=== WHAT YOU NEED TO DO ===
Can you copy the patent claims on individual media channels below in full, word for word?

=== GIVEN TEXT ===

1. A method performed by an Internet Protocol Multimedia Subsystem, IMS, node (150) in a communications network (100), for handling media between participants in a media session, the method comprising:

- obtaining (501) from a network node (140), a request to create individual media channels for the media session;

- creating (505) individual media channels for the media session, at least one individual media channel for each participant; and

- performing (506) the media session using the created individual media channels.

2. The method according to claim 1 , further comprising:

- removing (507) the created individual media channels.

3. The method according to claim 2, wherein removing (507) the created individual media channels is performed upon request from one of the participants in the media session, via the network node (140).

4. The method according to any of the claims 1-3, further comprising:

- determining (503) a number of participants in the media session; and wherein creating (505) further comprises creating at least one individual media channel for each determined participant.

5. The method according to any of the claims 1-4, further comprising:

- receiving (502) from the network node (140) an Application Program

Interface, API, invocation for creating and removing individual media channels.

6. The method according to any of the claims 1-5 , further comprising:

- negotiating (504) the media session by indicating a number of media descriptors corresponding to a number of participants in the media session.

7. The method according to any of the claims 1-6, wherein the individual media channels are bi-directional audio channels associated with one of the participants in the media session and/or a Digital Assistant, DA.

8. The method according to any of the claims 1-7, wherein the IMS node (150) is a Virtual Multimedia Resource Function, vMRF, node.

9. A computer program comprising instructions, which when executed by a processor, causes the processor to perform actions according to any of the claims 1 to 8.

10. A carrier comprising the computer program of claim 9, wherein the carrier is one of an electronic signal, an optical signal, an electromagnetic signal, a magnetic signal, an electric signal, a radio signal, a microwave signal, or a computer-readable storage medium.

(Element and text position data)
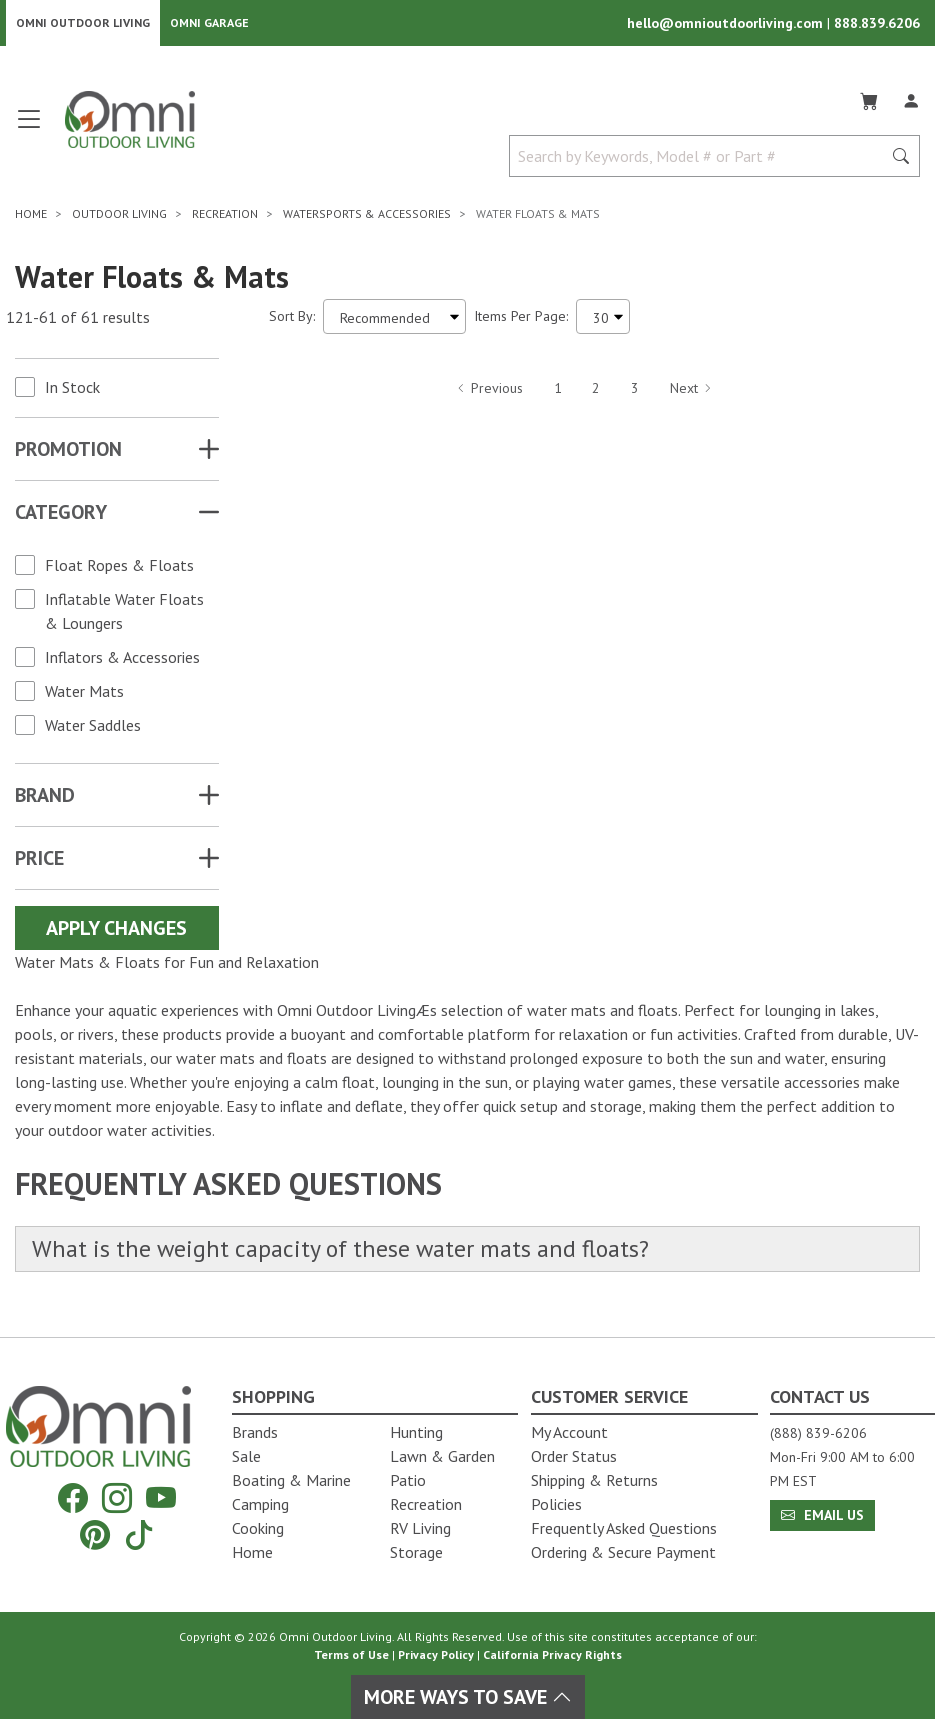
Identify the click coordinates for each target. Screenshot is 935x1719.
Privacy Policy (436, 1654)
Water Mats (84, 697)
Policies (556, 1504)
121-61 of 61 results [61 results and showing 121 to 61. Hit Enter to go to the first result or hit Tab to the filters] (78, 322)
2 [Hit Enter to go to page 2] (596, 393)
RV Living (420, 1528)
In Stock (72, 393)
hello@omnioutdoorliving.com (727, 26)
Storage (416, 1552)
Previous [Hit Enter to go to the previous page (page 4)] (489, 393)
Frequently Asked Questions (624, 1528)
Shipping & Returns (594, 1480)
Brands (255, 1432)
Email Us (822, 1515)
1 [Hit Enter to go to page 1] (558, 393)
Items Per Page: (521, 322)
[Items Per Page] (603, 322)
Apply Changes (116, 934)
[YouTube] (161, 1498)
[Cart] (869, 104)
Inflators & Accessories (122, 663)
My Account (569, 1432)
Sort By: (292, 322)
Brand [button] (45, 801)
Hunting (416, 1432)
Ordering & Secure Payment (623, 1552)
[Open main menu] (29, 132)
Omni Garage (209, 25)
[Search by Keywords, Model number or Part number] (701, 162)
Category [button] (61, 518)
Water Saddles (93, 731)
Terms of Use (351, 1654)
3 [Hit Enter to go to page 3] (635, 393)
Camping (260, 1504)
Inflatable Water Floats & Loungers (124, 617)
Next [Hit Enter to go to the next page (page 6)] (691, 393)
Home (252, 1552)
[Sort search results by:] (394, 322)
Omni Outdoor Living (83, 25)
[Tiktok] (139, 1534)
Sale (246, 1456)
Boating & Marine (291, 1480)
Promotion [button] (68, 455)
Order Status (574, 1456)
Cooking (258, 1528)
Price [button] (39, 864)
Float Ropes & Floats (119, 571)
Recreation (426, 1504)
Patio (408, 1480)
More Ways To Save (468, 1697)
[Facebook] (73, 1498)
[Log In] (911, 104)
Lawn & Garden (442, 1456)
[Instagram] (117, 1498)
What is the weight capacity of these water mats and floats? (364, 1256)
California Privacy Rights (552, 1654)
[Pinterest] (95, 1534)
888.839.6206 (877, 26)
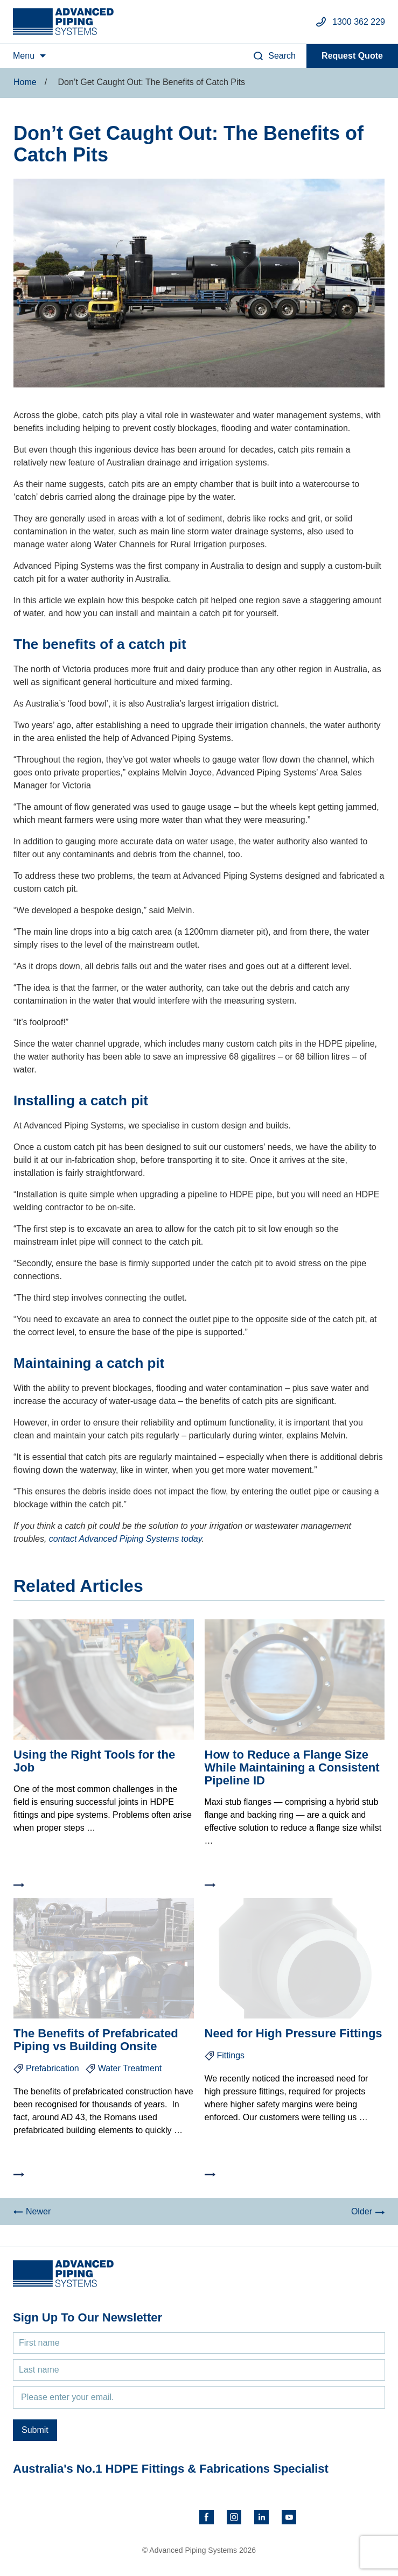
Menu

=== CORRECT OUTPUT ===
1. A method performed by an Internet Protocol Multimedia Subsystem, IMS, node (150) in a communications network (100), for handling media between participants in a media session, the method comprising:

- obtaining (501) from a network node (140), a request to create individual media channels for the media session;

- creating (505) individual media channels for the media session, at least one individual media channel for each participant; and

- performing (506) the media session using the created individual media channels.

2. The method according to claim 1 , further comprising:

- removing (507) the created individual media channels.

3. The method according to claim 2, wherein removing (507) the created individual media channels is performed upon request from one of the participants in the media session, via the network node (140).

4. The method according to any of the claims 1-3, further comprising:

- determining (503) a number of participants in the media session; and wherein creating (505) further comprises creating at least one individual media channel for each determined participant.

5. The method according to any of the claims 1-4, further comprising:

- receiving (502) from the network node (140) an Application Program

Interface, API, invocation for creating and removing individual media channels.

6. The method according to any of the claims 1-5 , further comprising:

- negotiating (504) the media session by indicating a number of media descriptors corresponding to a number of participants in the media session.

7. The method according to any of the claims 1-6, wherein the individual media channels are bi-directional audio channels associated with one of the participants in the media session and/or a Digital Assistant, DA.

8. The method according to any of the claims 1-7, wherein the IMS node (150) is a Virtual Multimedia Resource Function, vMRF, node.

9. A computer program comprising instructions, which when executed by a processor, causes the processor to perform actions according to any of the claims 1 to 8.

10. A carrier comprising the computer program of claim 9, wherein the carrier is one of an electronic signal, an optical signal, an electromagnetic signal, a magnetic signal, an electric signal, a radio signal, a microwave signal, or a computer-readable storage medium.